Luttons contre les violences genrées : définançons la police

Définançons la police. C’est une affirmation que beaucoup trouveront controversée, car nos institutions, nos gouvernements et les médias de masse nous ont martelé que la police existe pour nous protéger et assurer l’ordre.

Une telle vision de la police efface pourtant le passé colonial et esclavagiste du Canada, y compris du Québec, où la police a historiquement agi et continue de le faire, comme un agent de répression et de violence de l’État.

Les féministes abolitionnistes Noires ont réalisé un immense travail de documentation sur les origines de la police et sur comment, au travers de la surveillance, du contrôle et de la violence sexuelle, cette institution assure la reproduction du système patriarcal et suprémaciste blanc. Ainsi des auteures et activistes telles que Mariame Kaba, Andrea Ritchie, Robyn Maynard ou encore El Jones soulignent les liens entre la violence étatique et la violence sexuelle.

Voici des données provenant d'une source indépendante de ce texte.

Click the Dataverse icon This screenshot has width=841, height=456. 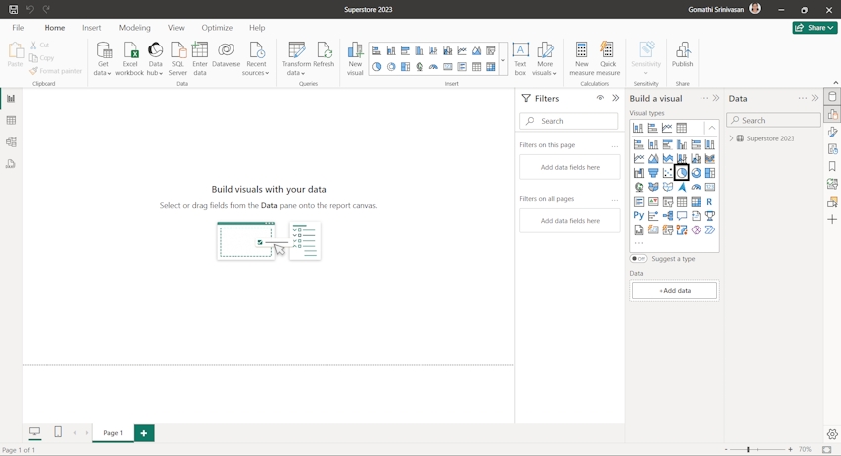click(226, 51)
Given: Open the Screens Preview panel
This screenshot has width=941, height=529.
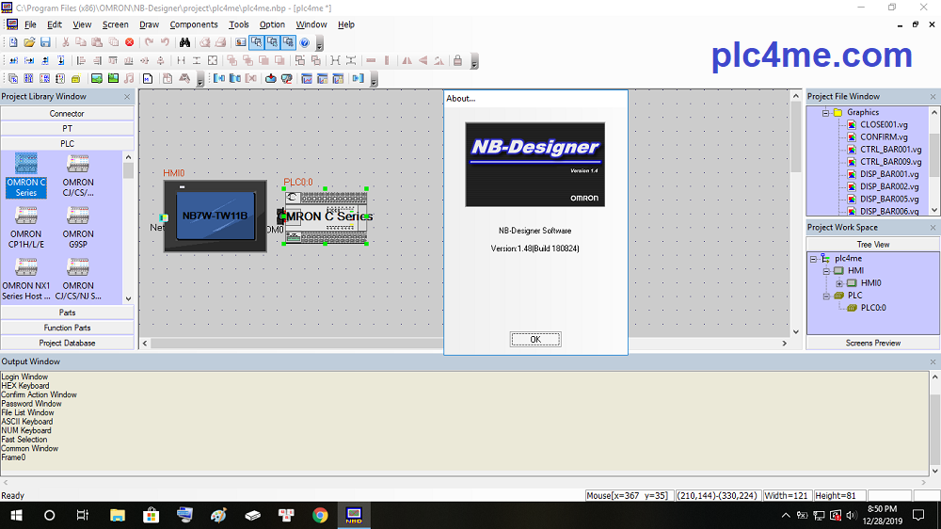Looking at the screenshot, I should click(872, 343).
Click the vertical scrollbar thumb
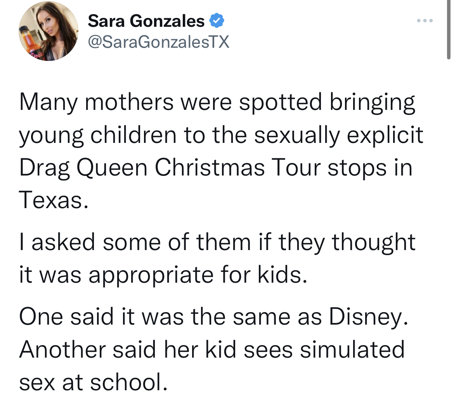454x398 pixels. click(x=449, y=30)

Elles affirment que jamais nous ne trouverons des réponses à la violence genrée par l’usage de plus de police, de prisons ou de système punitif. En fait, elles démontrent comment la violence policière à l’égard des femmes racisées se produit de manière disproportionnée et avec une fréquence alarmante dans le cadre des réponses à la violence conjugale et sexuelle.

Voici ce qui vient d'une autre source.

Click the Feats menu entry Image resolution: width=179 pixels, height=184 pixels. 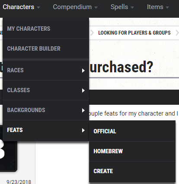[x=46, y=130]
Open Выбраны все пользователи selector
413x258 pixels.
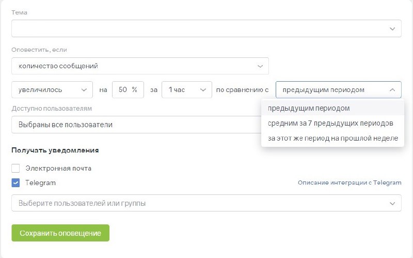pos(136,125)
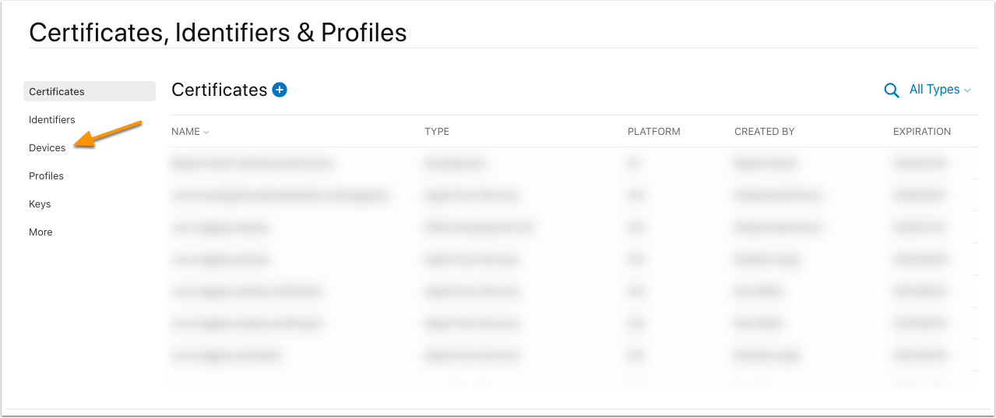The width and height of the screenshot is (996, 418).
Task: Open the last fully visible certificate row
Action: coord(575,355)
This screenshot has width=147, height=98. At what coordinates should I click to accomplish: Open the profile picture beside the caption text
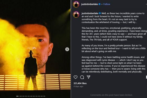[x=76, y=14]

Cette réflexion trouve toute sa pertinence alors que nous sommes en plein dans la campagne annuelle des 12 jours d’action contre les violences genrées.
Un mouvement né du parcours des personnes survivantes

Mon parcours et mon expérience en tant que survivante et militante m’ont illustré comment la police participe à la perpétuation de la violence genrée. Ayant été travailleuse et consultante pour des groupes qui œuvrent auprès des personnes survivantes de violence sexuelle et conjugale, j’ai travaillé avec des communautés qui font face à une vulnérabilité accrue et systémique à ces violences genrées.

Pour la majorité des personnes survivantes issues de ces communautés, porter plainte à la police ne constitue pas une option. De multiples raisons expliquent ce fait : peur d’être criminalisée, historique de violence étatique liée au racisme systémique, au colonialisme, au capacitisme, à l’homophobie et à la transphobie, pour n’en citer que quelques-unes.

Pourtant, force est de constater que les partenariats entre les organisations féministes et la police semblent plus populaires que jamais. En février 2022, le Service de police de la Ville de Montréal a annoncé sa collaboration avec la Table de concertation en violence conjugale de Montréal (TCVCM) dans le cadre de la nouvelle Cellule d’action concertée en violence conjugale de Montréal (C-A-C-VC de Montréal).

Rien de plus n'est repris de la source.